→ Consegna
Prosegua il testo sul centralismo democratico e sulle Province, riprendendo subito dopo la sua ultima frase.

*** Testo di partenza

Centralismo democratico, nuova versione
Siamo cioè in regime di centralismo democratico nuova versione figlio di una visione della realtà suggerita dall'esperienza personale di chi si occupa di queste cose extrapolata al 100% anche se è, come nel caso citato della dimensione dei Comuni, il 66. L'esempio più evidente Di Pietro, contrario alle Province, lui in quanto viene da una Regione di poco più di 300.000 abitanti con due Province in tutto, una di 90.000 abitanti. Da sopprimere una delle due Province e soprattutto la Regione, oltre trenta volte minore della Lombardia! Ma il resto d'Italia non è nelle condizioni, oggi inammissibili, del Molise!
Renzi 'cattivo soggetto'?
No. E neppure prevenuto. Sindaco di una grande città dopo essere stato Presidente della Provincia, quell'Ente, uno dei 13, che sono anni e anni che avrebbe dovuto essere soppresso e sostituito dall'area metropolitana. A Firenze, come a Milano, a Bologna eccetera le Province non hanno un senso con un capoluogo 'più forte', istituzionalmente parlando. Ma c'è la periferia. In Toscana vive solo il 10% della popolazione nei 'piccoli' Comuni, tali cioè quelli sotto i 5.000 abitanti, quelli con voce fioca e problemi acuti perchè così diventa anche quello che in città di maggiori dimensioni non lo è.

******
*** Insieme dei record

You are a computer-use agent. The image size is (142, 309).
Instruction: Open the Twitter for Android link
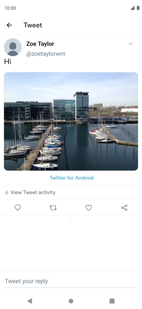pyautogui.click(x=72, y=178)

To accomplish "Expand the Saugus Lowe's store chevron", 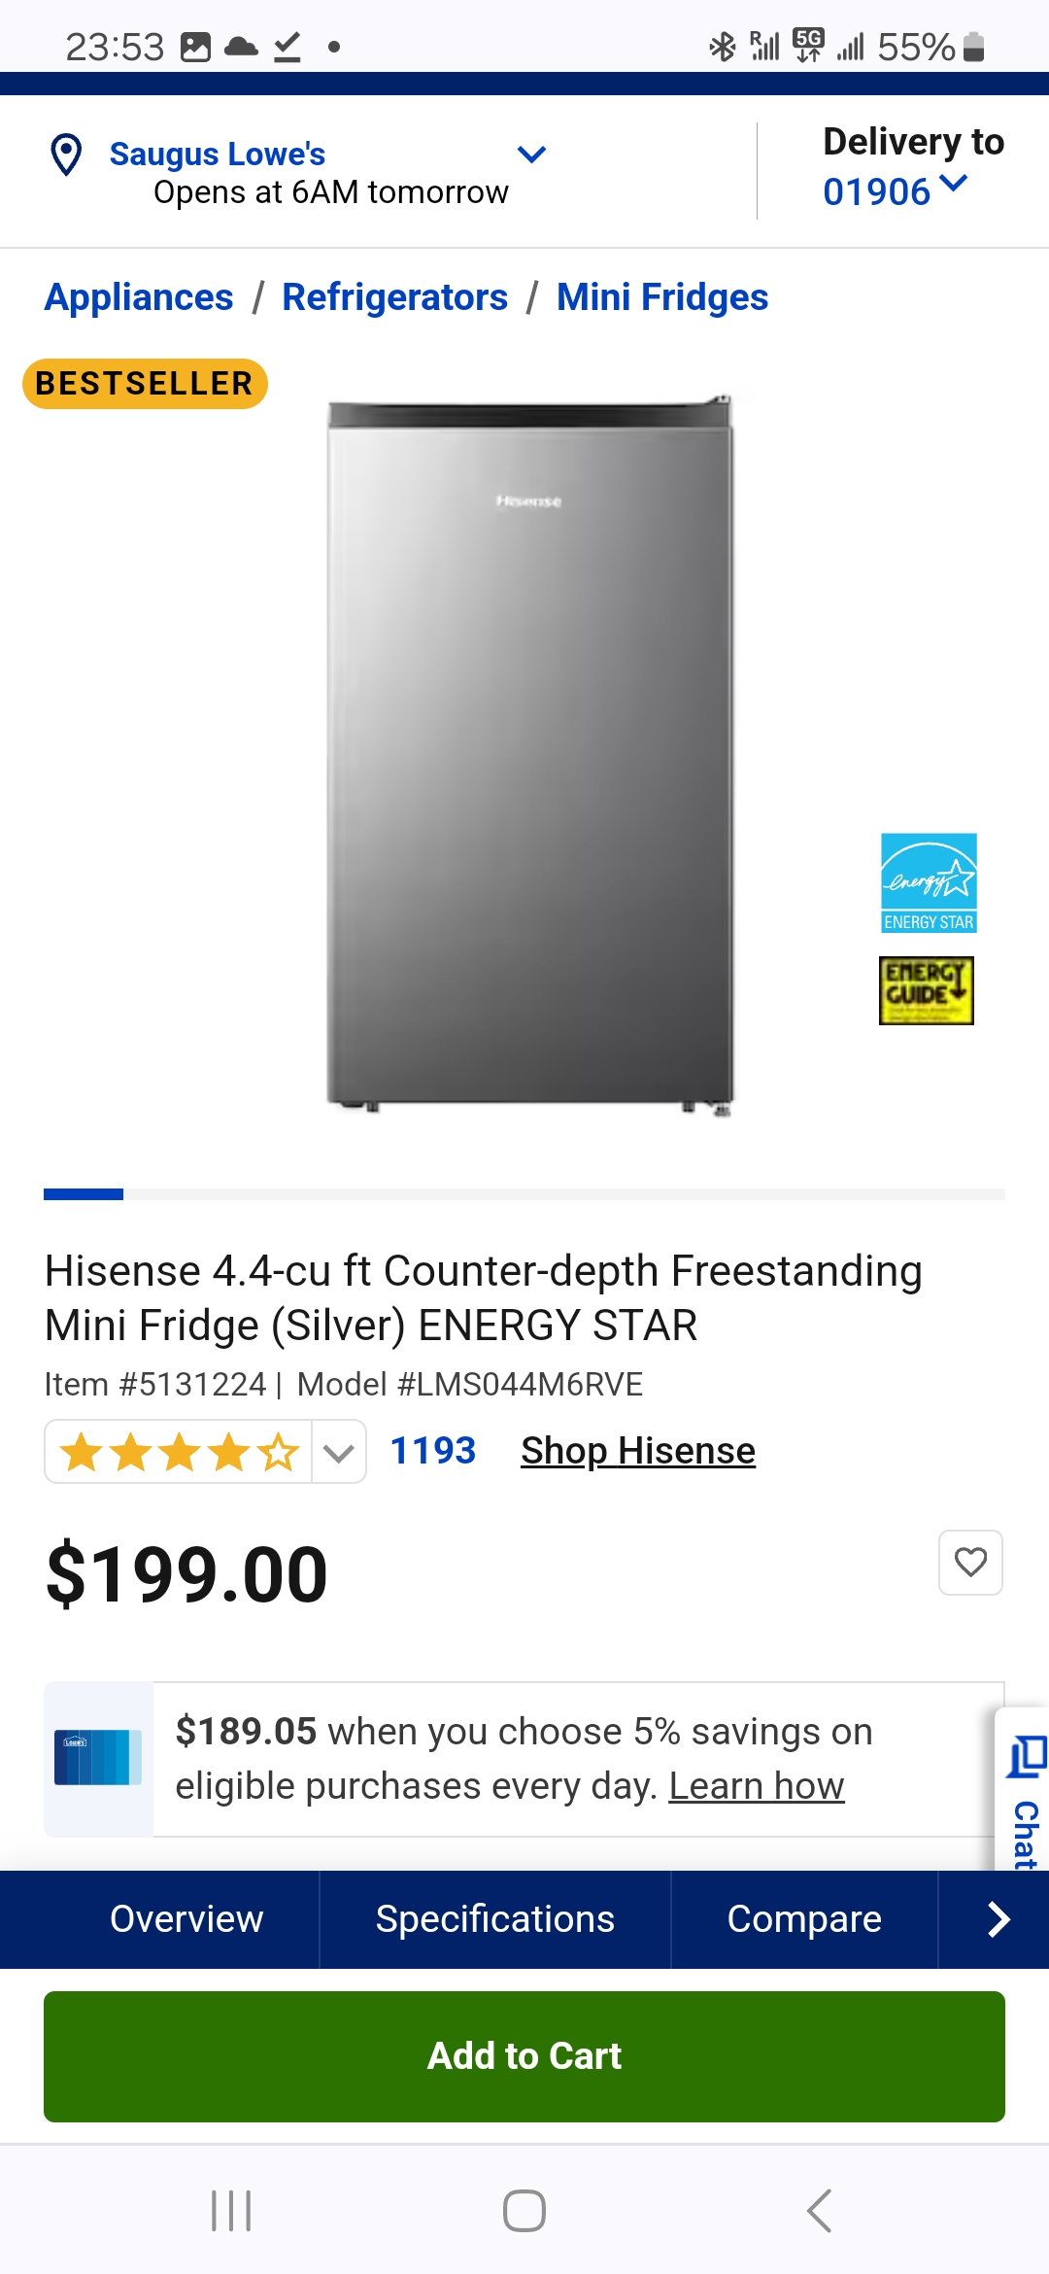I will coord(531,155).
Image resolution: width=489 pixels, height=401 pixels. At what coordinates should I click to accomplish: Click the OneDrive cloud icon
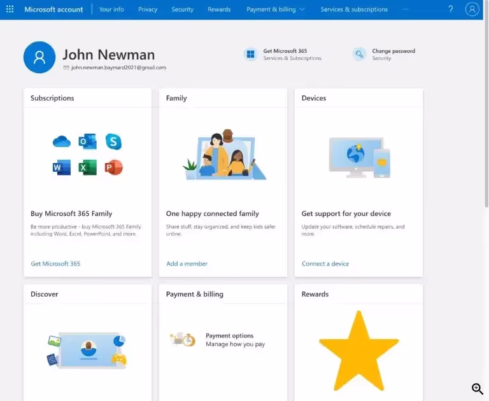62,142
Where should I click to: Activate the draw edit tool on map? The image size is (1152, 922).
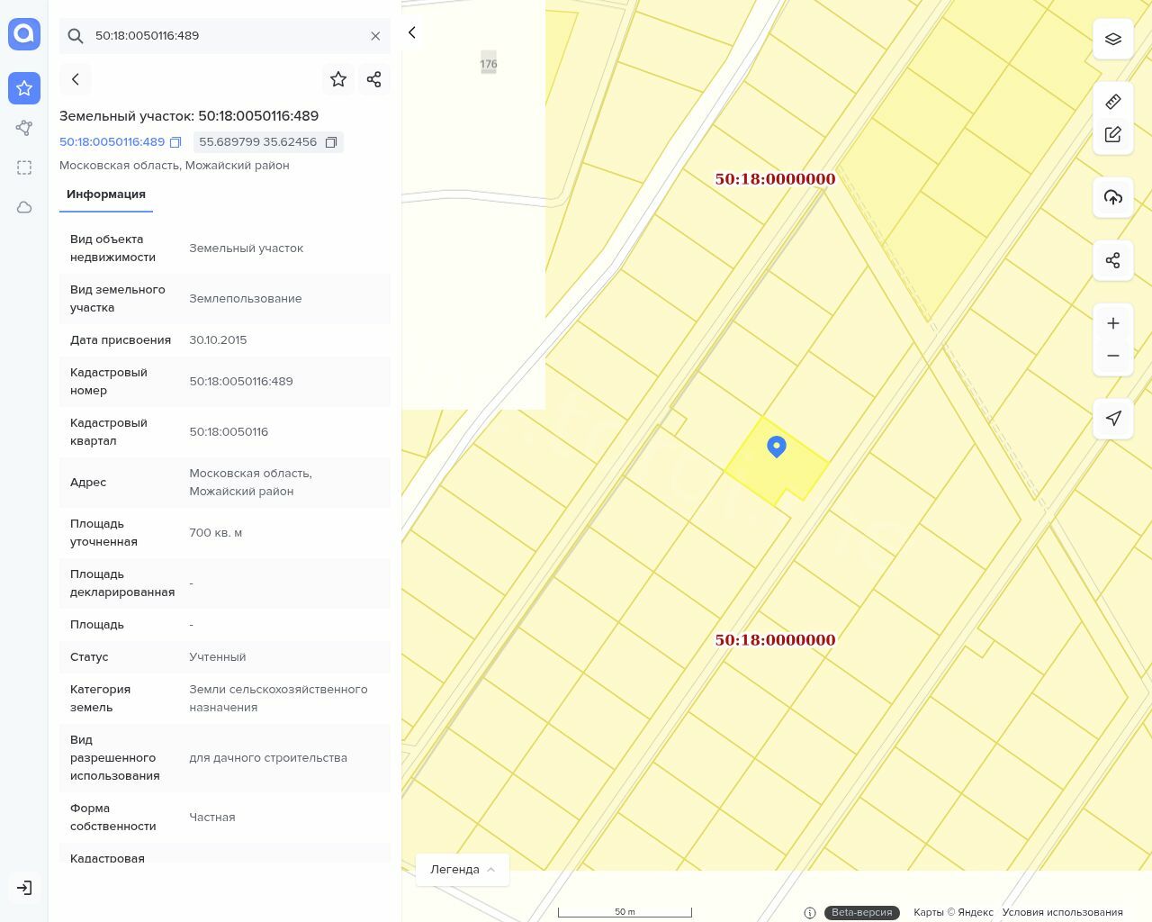[1113, 134]
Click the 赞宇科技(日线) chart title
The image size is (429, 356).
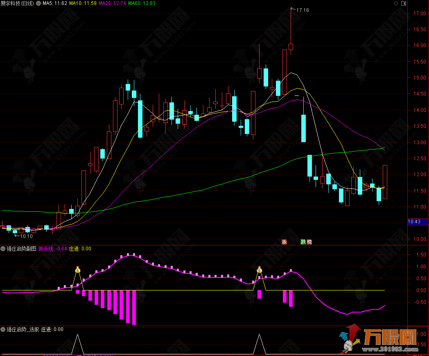pyautogui.click(x=17, y=3)
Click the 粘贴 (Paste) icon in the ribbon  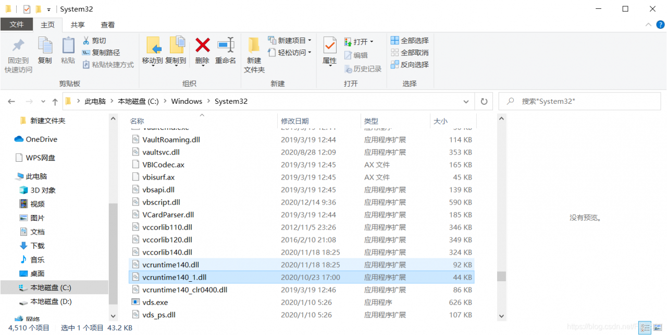pyautogui.click(x=68, y=51)
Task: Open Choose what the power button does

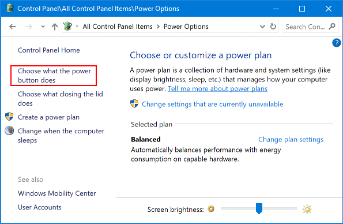Action: coord(54,76)
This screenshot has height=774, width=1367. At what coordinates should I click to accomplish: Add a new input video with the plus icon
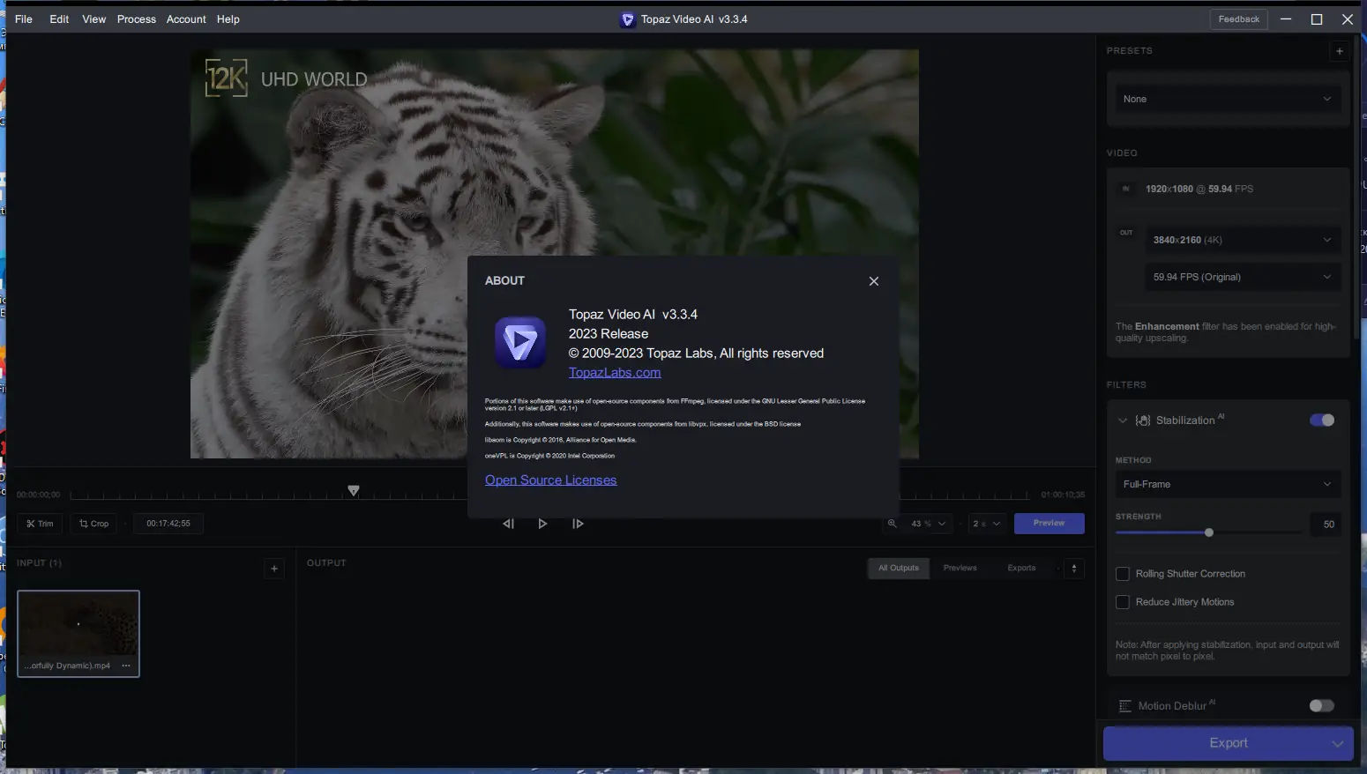coord(273,569)
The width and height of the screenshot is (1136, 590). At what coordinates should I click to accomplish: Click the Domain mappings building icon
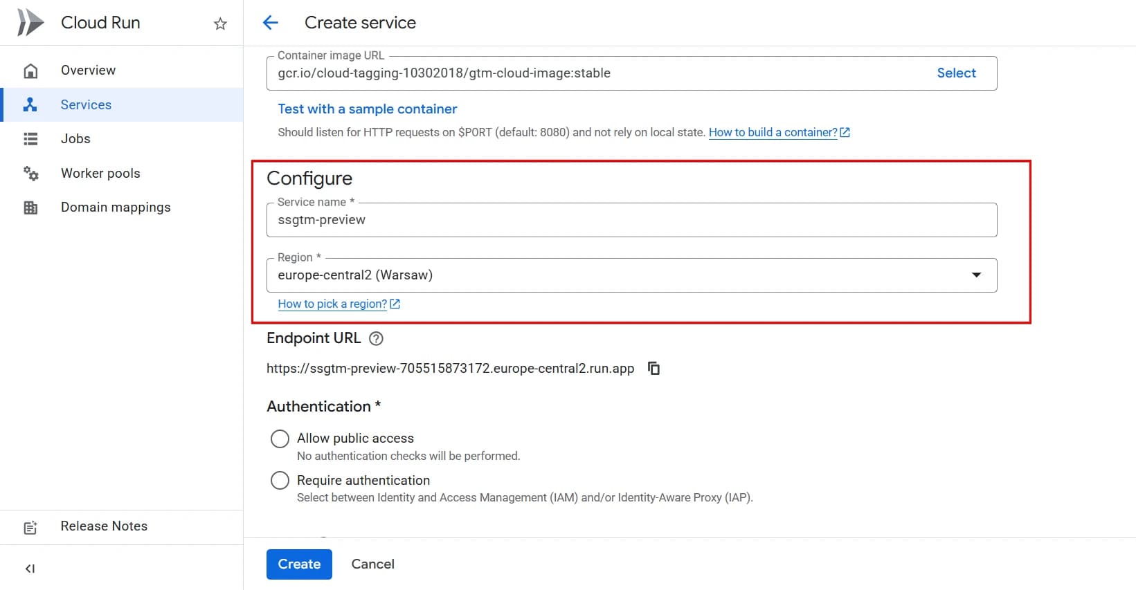30,208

******

→ Risultato del compito
Torniamo alla 'Cultura metropolitana'
Torniamo a noi, al 1970, quando si avviò il cammino delle Regioni a Statuto ordinario entrate poi nella pienezza dei poteri il 1 aprile del 1972
Non eravamo soli a scriverne e a parlarne, almeno uno condiviveva. Pur su differenti sponde politiche Libero Della Briotta e il sottoscritto muovevano la stessa critica alla 'Cultura metropolitana' che allora albergava fortissima. Erano i primi tempi della vita delle Regioni e la voce delle periferie era molto fioca e non per difetto dei loro rappresentanti – che anzi riuscirono ad ottenere risultati anche impensati sia pur parziali – ma per la sordità dei “metropolitani”, non voluta ma insita nel loro DNA. Spesso si levava la critica ai”milanesi” per i quali la Lombardia sembrava fosse Milano con qualcosa intorno e, per quel che ci riguarda, la Valtellina con la sua corrente elettrica montagna privata di Milano.
Concetto di Cultura
Cultura dominante, dunque. Ma se si tratta di 'Cultura' corredo indispensabile dovrebbe essere la disponibilità al confronto.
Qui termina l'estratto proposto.